• **WHAT IS NEEDED**
Could you copy the data from the very first line through the line containing "pyautogui.click(x=96, y=395)", replacing "panel" with "section" and changing nothing else? Leave the pictures out of your answer.

• **RECORD SET**

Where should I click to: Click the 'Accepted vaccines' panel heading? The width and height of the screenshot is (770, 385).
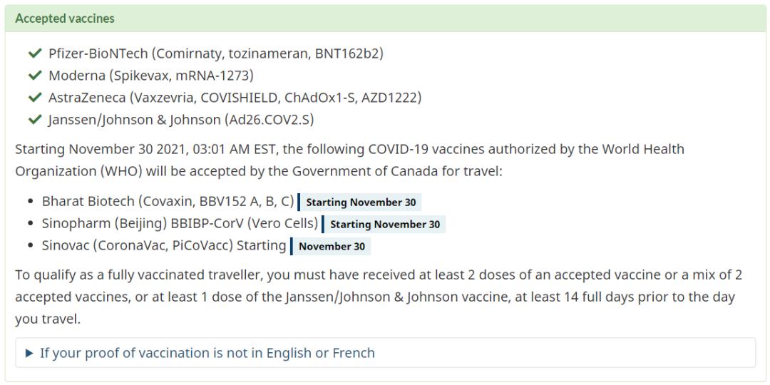[65, 19]
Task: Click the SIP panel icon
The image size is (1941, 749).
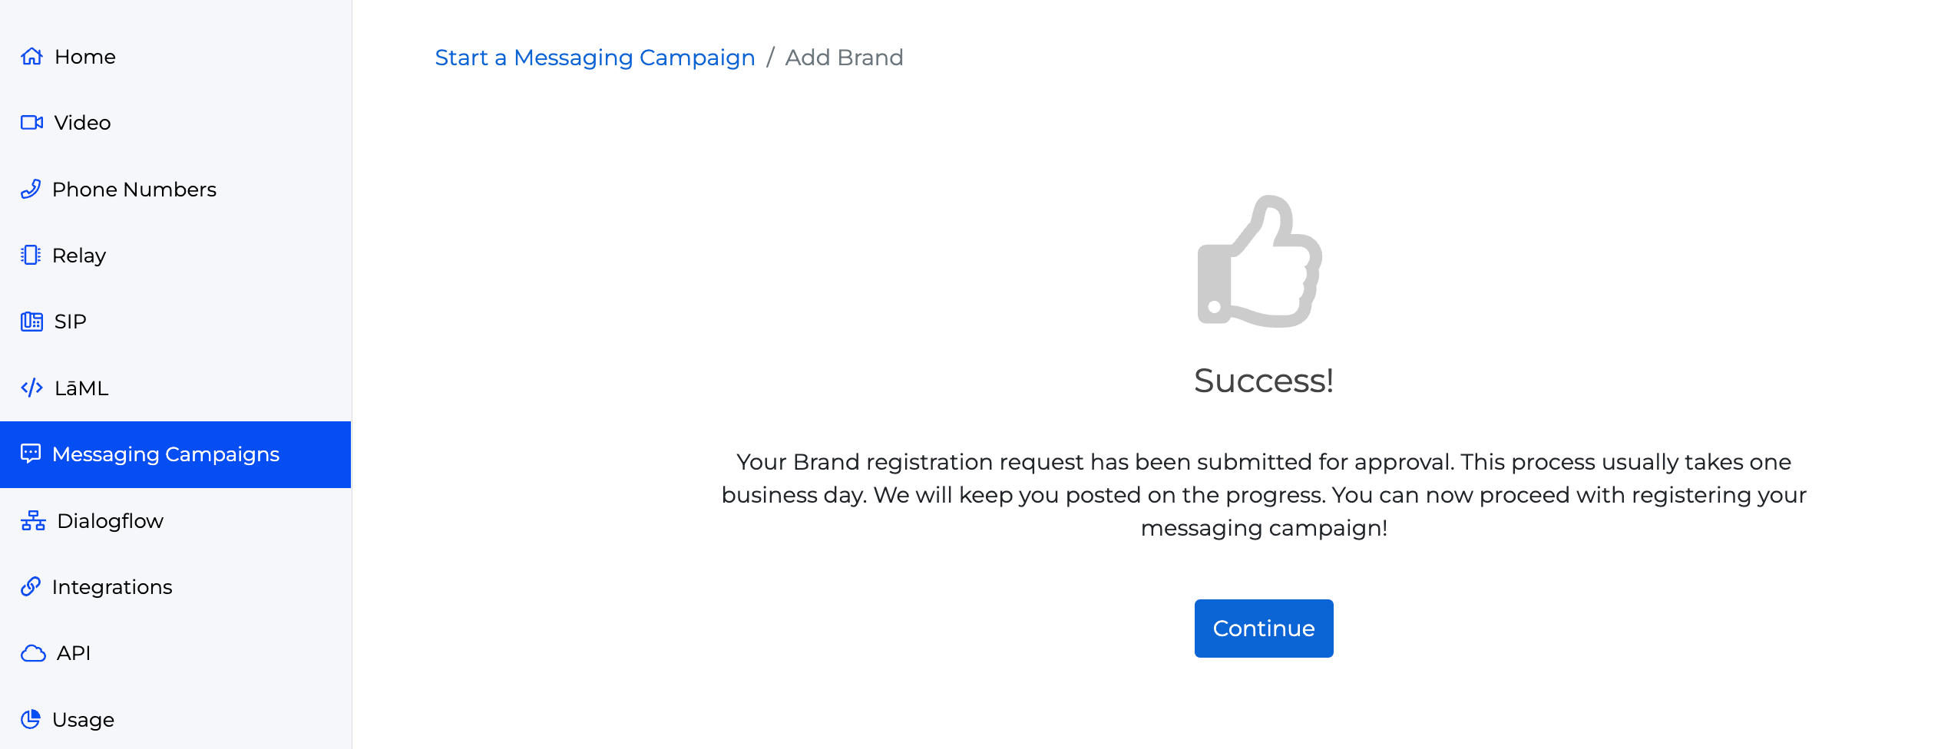Action: 31,322
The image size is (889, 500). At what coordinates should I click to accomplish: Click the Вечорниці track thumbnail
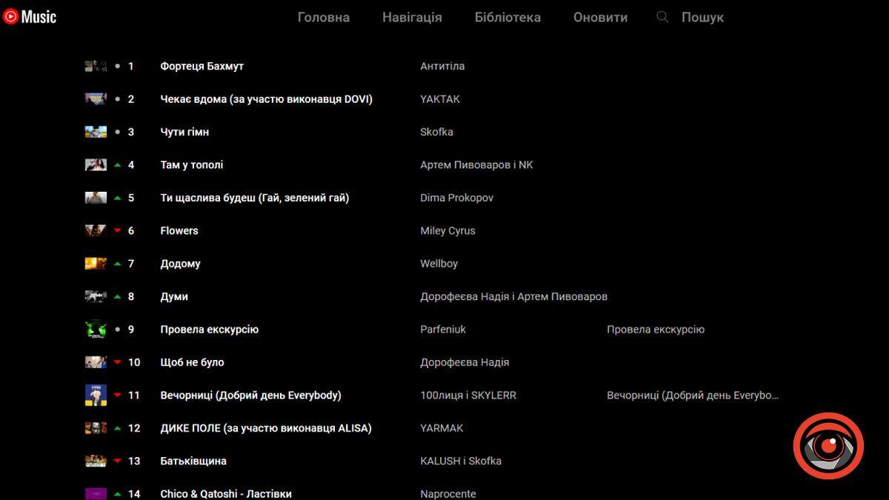pyautogui.click(x=96, y=395)
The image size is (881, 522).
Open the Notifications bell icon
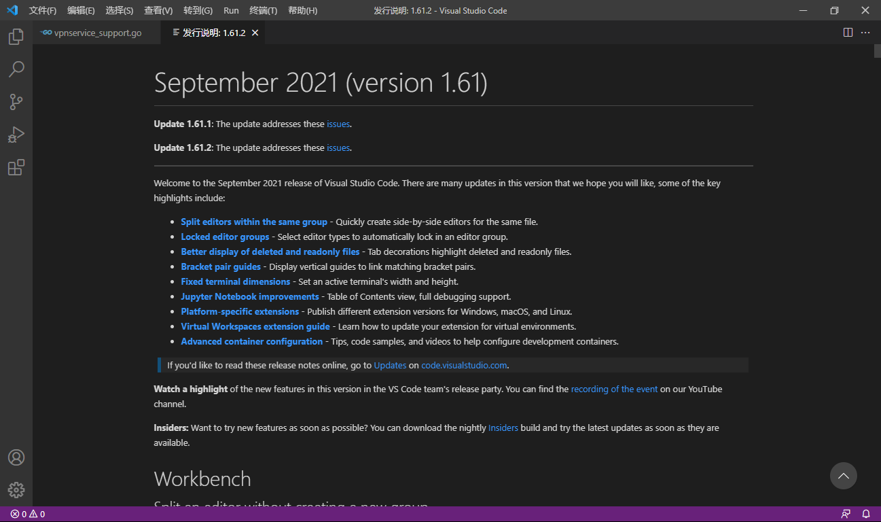click(865, 514)
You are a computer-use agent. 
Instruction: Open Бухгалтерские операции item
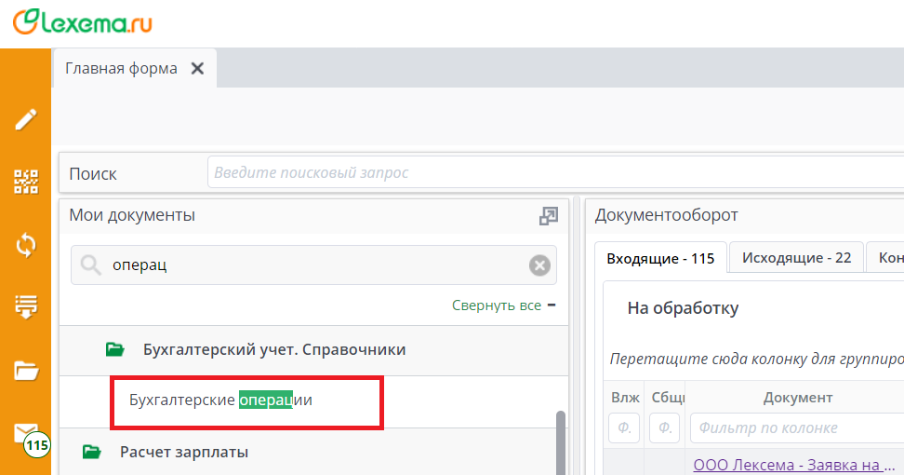(x=221, y=400)
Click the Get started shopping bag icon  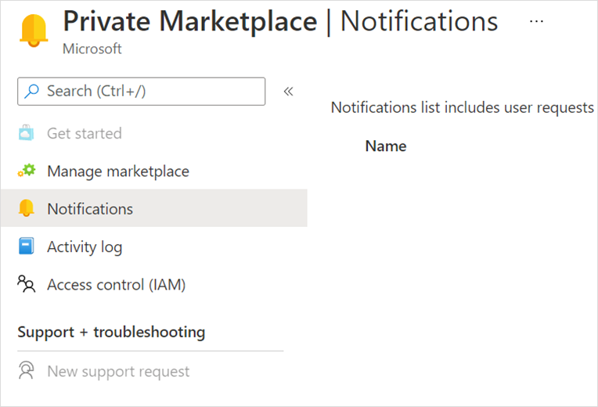click(x=27, y=133)
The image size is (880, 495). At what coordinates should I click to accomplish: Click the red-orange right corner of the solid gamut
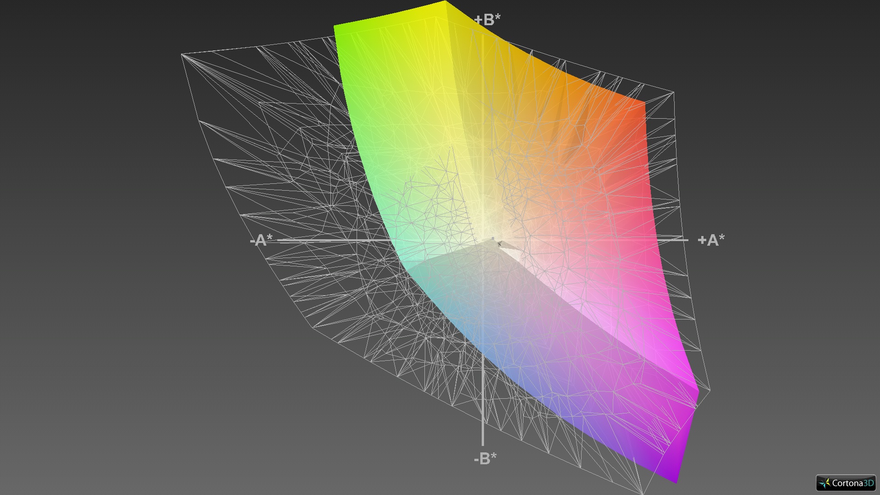tap(644, 105)
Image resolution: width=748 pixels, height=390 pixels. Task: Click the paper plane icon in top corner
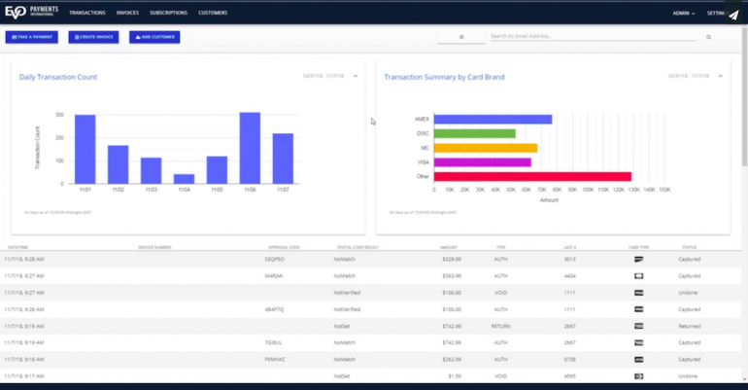[733, 15]
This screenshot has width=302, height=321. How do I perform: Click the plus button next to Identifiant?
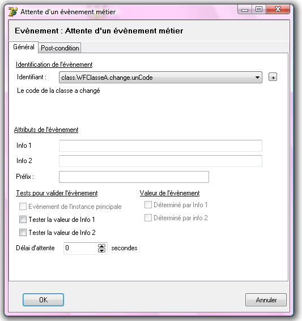tap(273, 77)
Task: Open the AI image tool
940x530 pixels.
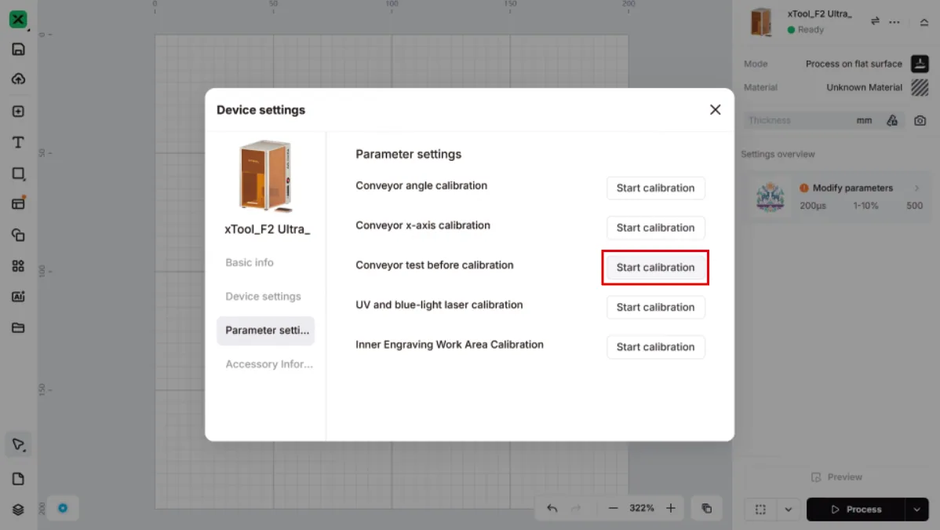Action: click(18, 297)
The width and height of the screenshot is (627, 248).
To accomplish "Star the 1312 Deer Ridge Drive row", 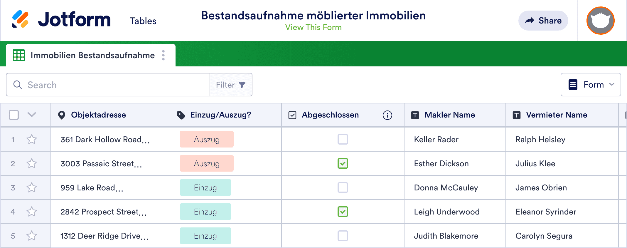I will coord(32,236).

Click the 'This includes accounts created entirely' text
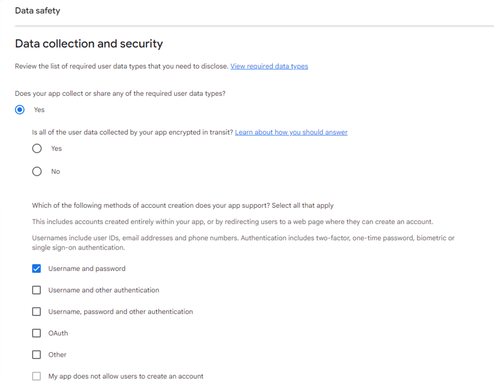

• **TASK RESPONSE**
Where should I click to: Click the 'Accepted vaccines' section heading? The width and height of the screenshot is (770, 385).
[65, 19]
Task: Click the SIP section icon
The image size is (1941, 749).
Action: 31,322
The image size is (889, 500). At what coordinates should I click to accomplish: Click the Вечорниці track thumbnail
pyautogui.click(x=96, y=395)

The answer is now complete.